Task brief. Copy out each of the following lines verbatim, with no changes to wording, numbers, spacing, or punctuation.

(Input data)

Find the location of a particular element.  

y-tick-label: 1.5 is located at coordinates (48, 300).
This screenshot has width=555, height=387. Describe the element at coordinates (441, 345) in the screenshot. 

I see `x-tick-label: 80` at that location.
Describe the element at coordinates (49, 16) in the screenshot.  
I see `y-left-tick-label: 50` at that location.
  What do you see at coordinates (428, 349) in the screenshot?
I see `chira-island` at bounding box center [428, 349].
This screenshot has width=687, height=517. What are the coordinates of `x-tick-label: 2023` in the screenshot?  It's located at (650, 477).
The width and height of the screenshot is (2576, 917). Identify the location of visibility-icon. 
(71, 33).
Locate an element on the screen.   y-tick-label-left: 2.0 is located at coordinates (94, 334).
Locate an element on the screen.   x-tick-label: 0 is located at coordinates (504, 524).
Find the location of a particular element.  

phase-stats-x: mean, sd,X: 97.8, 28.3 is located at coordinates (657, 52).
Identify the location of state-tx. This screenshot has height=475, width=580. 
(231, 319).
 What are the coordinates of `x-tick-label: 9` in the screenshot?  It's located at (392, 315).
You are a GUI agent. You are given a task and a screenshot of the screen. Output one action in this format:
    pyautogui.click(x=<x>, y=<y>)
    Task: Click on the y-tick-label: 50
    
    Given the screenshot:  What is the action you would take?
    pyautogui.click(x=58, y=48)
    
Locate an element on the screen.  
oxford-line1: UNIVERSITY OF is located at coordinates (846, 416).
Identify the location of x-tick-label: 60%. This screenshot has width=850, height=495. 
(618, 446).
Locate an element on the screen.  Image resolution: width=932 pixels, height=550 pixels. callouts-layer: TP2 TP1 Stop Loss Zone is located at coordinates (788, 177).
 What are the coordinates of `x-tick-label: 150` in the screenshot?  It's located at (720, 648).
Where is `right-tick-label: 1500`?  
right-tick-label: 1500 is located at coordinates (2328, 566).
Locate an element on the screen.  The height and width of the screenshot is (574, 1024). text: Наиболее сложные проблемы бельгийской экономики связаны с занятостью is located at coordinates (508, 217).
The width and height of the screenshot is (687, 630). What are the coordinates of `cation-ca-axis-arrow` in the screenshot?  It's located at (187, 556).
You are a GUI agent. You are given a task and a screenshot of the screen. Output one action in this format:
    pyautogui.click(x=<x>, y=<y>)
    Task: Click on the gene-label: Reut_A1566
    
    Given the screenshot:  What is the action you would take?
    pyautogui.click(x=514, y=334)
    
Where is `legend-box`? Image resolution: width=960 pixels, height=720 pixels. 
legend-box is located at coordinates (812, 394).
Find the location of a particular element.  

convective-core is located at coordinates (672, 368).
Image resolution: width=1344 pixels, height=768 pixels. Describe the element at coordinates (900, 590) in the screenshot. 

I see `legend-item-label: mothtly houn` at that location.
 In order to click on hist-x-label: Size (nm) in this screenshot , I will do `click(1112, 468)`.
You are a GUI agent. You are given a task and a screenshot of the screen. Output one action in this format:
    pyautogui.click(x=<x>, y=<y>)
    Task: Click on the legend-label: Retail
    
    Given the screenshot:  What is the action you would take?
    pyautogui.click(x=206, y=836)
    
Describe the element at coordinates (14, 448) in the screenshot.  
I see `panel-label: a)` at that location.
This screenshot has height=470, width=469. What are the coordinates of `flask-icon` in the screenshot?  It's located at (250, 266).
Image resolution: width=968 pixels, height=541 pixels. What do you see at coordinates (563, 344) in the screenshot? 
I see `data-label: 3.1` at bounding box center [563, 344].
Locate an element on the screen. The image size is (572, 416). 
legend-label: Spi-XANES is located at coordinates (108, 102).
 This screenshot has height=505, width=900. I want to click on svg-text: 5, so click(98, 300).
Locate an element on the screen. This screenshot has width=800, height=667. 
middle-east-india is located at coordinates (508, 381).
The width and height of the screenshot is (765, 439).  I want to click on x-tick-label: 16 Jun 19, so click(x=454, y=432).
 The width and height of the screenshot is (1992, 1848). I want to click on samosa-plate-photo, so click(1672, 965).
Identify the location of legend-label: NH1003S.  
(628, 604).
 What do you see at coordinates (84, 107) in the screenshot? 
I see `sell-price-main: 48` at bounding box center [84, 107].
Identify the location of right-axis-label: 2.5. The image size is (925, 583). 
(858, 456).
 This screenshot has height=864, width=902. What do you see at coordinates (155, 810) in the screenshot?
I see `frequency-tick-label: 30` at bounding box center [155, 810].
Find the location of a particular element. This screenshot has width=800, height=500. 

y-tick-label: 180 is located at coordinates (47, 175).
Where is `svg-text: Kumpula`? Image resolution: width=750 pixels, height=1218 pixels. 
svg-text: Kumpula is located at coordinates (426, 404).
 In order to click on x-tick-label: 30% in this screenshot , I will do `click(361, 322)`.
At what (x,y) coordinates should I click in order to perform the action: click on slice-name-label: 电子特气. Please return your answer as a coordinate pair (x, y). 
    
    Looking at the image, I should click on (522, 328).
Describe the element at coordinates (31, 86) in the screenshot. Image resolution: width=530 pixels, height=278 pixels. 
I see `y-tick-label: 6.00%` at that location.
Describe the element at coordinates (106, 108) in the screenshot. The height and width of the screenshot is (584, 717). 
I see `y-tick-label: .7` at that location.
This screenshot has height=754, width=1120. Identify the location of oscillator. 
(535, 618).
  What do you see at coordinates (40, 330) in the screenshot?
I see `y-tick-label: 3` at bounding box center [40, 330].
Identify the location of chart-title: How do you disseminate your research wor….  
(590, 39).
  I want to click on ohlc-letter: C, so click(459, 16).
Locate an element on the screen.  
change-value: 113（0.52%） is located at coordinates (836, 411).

(End Input data)

Result of this exercise.
Find the location of a particular element.  

y-tick-label: 1.5 is located at coordinates (48, 300).
This screenshot has width=555, height=387. Describe the element at coordinates (441, 345) in the screenshot. 

I see `x-tick-label: 80` at that location.
Describe the element at coordinates (49, 16) in the screenshot.  
I see `y-left-tick-label: 50` at that location.
  What do you see at coordinates (428, 349) in the screenshot?
I see `chira-island` at bounding box center [428, 349].
This screenshot has width=687, height=517. What are the coordinates of `x-tick-label: 2023` in the screenshot?  It's located at (650, 477).
The width and height of the screenshot is (2576, 917). Identify the location of visibility-icon. 
(71, 33).
Locate an element on the screen.   y-tick-label-left: 2.0 is located at coordinates (94, 334).
Locate an element on the screen.   x-tick-label: 0 is located at coordinates (504, 524).
Find the location of a particular element.  

phase-stats-x: mean, sd,X: 97.8, 28.3 is located at coordinates (657, 52).
Identify the location of state-tx. This screenshot has height=475, width=580. 
(231, 319).
 What are the coordinates of `x-tick-label: 9` in the screenshot?  It's located at (392, 315).
You are a GUI agent. You are given a task and a screenshot of the screen. Output one action in this format:
    pyautogui.click(x=<x>, y=<y>)
    Task: Click on the y-tick-label: 50
    
    Given the screenshot:  What is the action you would take?
    pyautogui.click(x=58, y=48)
    
Locate an element on the screen.  
oxford-line1: UNIVERSITY OF is located at coordinates (846, 416).
Identify the location of x-tick-label: 60%. This screenshot has width=850, height=495. 
(618, 446).
Locate an element on the screen.  Image resolution: width=932 pixels, height=550 pixels. callouts-layer: TP2 TP1 Stop Loss Zone is located at coordinates (788, 177).
 What are the coordinates of `x-tick-label: 150` in the screenshot?  It's located at (720, 648).
Where is `right-tick-label: 1500`?  
right-tick-label: 1500 is located at coordinates (2328, 566).
Locate an element on the screen.  The height and width of the screenshot is (574, 1024). text: Наиболее сложные проблемы бельгийской экономики связаны с занятостью is located at coordinates (508, 217).
The width and height of the screenshot is (687, 630). What are the coordinates of `cation-ca-axis-arrow` in the screenshot?  It's located at (187, 556).
You are a GUI agent. You are given a task and a screenshot of the screen. Output one action in this format:
    pyautogui.click(x=<x>, y=<y>)
    Task: Click on the gene-label: Reut_A1566
    
    Given the screenshot:  What is the action you would take?
    pyautogui.click(x=514, y=334)
    
Where is `legend-box`? Image resolution: width=960 pixels, height=720 pixels. 
legend-box is located at coordinates (812, 394).
Find the location of a particular element.  

convective-core is located at coordinates (672, 368).
Image resolution: width=1344 pixels, height=768 pixels. Describe the element at coordinates (900, 590) in the screenshot. 

I see `legend-item-label: mothtly houn` at that location.
 In order to click on hist-x-label: Size (nm) in this screenshot , I will do `click(1112, 468)`.
You are a GUI agent. You are given a task and a screenshot of the screen. Output one action in this format:
    pyautogui.click(x=<x>, y=<y>)
    Task: Click on the legend-label: Retail
    
    Given the screenshot:  What is the action you would take?
    pyautogui.click(x=206, y=836)
    
Describe the element at coordinates (14, 448) in the screenshot.  
I see `panel-label: a)` at that location.
This screenshot has height=470, width=469. What are the coordinates of `flask-icon` in the screenshot?  It's located at (250, 266).
Image resolution: width=968 pixels, height=541 pixels. What do you see at coordinates (563, 344) in the screenshot? 
I see `data-label: 3.1` at bounding box center [563, 344].
Locate an element on the screen. The image size is (572, 416). 
legend-label: Spi-XANES is located at coordinates (108, 102).
 This screenshot has height=505, width=900. I want to click on svg-text: 5, so click(98, 300).
Locate an element on the screen. This screenshot has width=800, height=667. 
middle-east-india is located at coordinates (508, 381).
The width and height of the screenshot is (765, 439).  I want to click on x-tick-label: 16 Jun 19, so click(x=454, y=432).
 The width and height of the screenshot is (1992, 1848). I want to click on samosa-plate-photo, so click(1672, 965).
Identify the location of legend-label: NH1003S.  
(628, 604).
 What do you see at coordinates (84, 107) in the screenshot? 
I see `sell-price-main: 48` at bounding box center [84, 107].
Identify the location of right-axis-label: 2.5. The image size is (925, 583). 
(858, 456).
 This screenshot has height=864, width=902. What do you see at coordinates (155, 810) in the screenshot?
I see `frequency-tick-label: 30` at bounding box center [155, 810].
Find the location of a particular element. This screenshot has width=800, height=500. 

y-tick-label: 180 is located at coordinates (47, 175).
Where is `svg-text: Kumpula`? Image resolution: width=750 pixels, height=1218 pixels. 
svg-text: Kumpula is located at coordinates (426, 404).
 In order to click on x-tick-label: 30% in this screenshot , I will do `click(361, 322)`.
At what (x,y) coordinates should I click in order to perform the action: click on slice-name-label: 电子特气. Please return your answer as a coordinate pair (x, y). 
    
    Looking at the image, I should click on (522, 328).
Describe the element at coordinates (31, 86) in the screenshot. Image resolution: width=530 pixels, height=278 pixels. 
I see `y-tick-label: 6.00%` at that location.
Describe the element at coordinates (106, 108) in the screenshot. The height and width of the screenshot is (584, 717). 
I see `y-tick-label: .7` at that location.
This screenshot has height=754, width=1120. Identify the location of oscillator. 
(535, 618).
  What do you see at coordinates (40, 330) in the screenshot?
I see `y-tick-label: 3` at bounding box center [40, 330].
Identify the location of chart-title: How do you disseminate your research wor….  
(590, 39).
  I want to click on ohlc-letter: C, so click(459, 16).
Locate an element on the screen.  
change-value: 113（0.52%） is located at coordinates (836, 411).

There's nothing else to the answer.